Selection of features, construction, and performance of models
Following the best subset analysis, 10 features were selected for model construction, including age, BMI, shape, weight, orientation, margin, tumor size, BI-RADS category, vascularity distribution, and vascularity grade. No statistically significant differences were observed in the clinical characteristics or ultrasound features between the training and validation cohorts (Table S1).
These features were used to build models through five machine learning algorithms.

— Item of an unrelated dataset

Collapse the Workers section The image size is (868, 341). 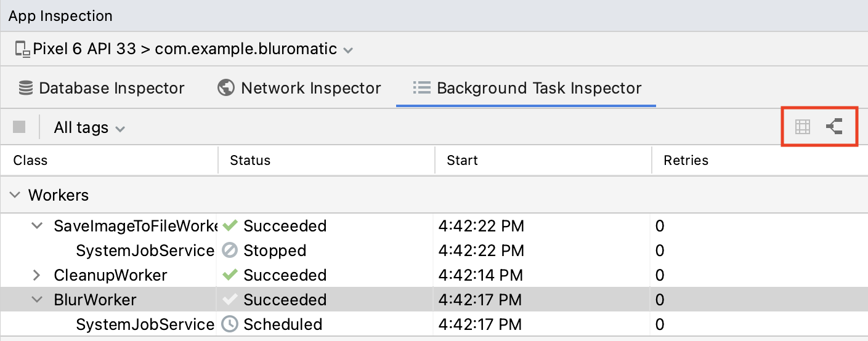pyautogui.click(x=14, y=195)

The AUC values for each model are presented in Table 2. According to the AUC results, RF was the optimal algorithm, achieving the highest AUC of 0.943 [95% confidence interval (CI): 0.930–0.956]. The AUC values for the remaining algorithms were as follows: MLP, 0.916 (95% CI: 0.898–0.934); LR, 0.472 (95% CI: 0.435–0.509); KNN, 0.828 (95% CI: 0.802–0.854); and SVM, 0.909 (95% CI: 0.891–0.928).
Table 2
Algorithms | AUC (95% CI) |
---|---|
MLP | 0.916 (0.898–0.934) |
RF | 0.943 (0.930–0.956) |
LR | 0.472 (0.435–0.509) |
KNN | 0.828 (0.802–0.854) |
SVM | 0.909 (0.891–0.928) |
AUC, area under the curve; CI, confidence interval; KNN, k-nearest neighbor; LR, logistic regression; MLP, multilayer perceptron; RF, random forest; SVM, support vector machine.
The feature importance ranking derived from RF model is reported in Figure 3. Based on the length of the bars in the bar chart in Figure 3, the most important feature was age, followed in descending order by tumor size, BMI, weight, BI-RADS, margin, vascularity distribution, vascularity grade, shape, and orientation.

Probability of disease in BI-RADS category 3 and 4A lesions
The CBC prediction was calculated for each lesion, and these predictions were used to adjust (upgrade or downgrade) the BI-RADS categories. The number and rate of accurate and missed upgrades or downgrades are summarized in Table 3.
Table 3
Upgrade or downgrade | BI-RADS category 3 (n=42) |
BI-RADS category 4A (n=167) |
---|---|---|
Upgrade one category | 4 | 18 |
Downgrade one category | 38 | 149 |
Missed upgrade | 1 (2.4) | 5 (3.0) |
Accurate upgrade | 3 (7.1) | 13 (7.8) |
Missed downgrade | 1 (2.4) | 4 (2.4) |
Accurate downgrade | 37 (88.1) | 145 (86.8) |
The data are presented as number or number (%). BI-RADS, Breast Imaging Reporting and Data System.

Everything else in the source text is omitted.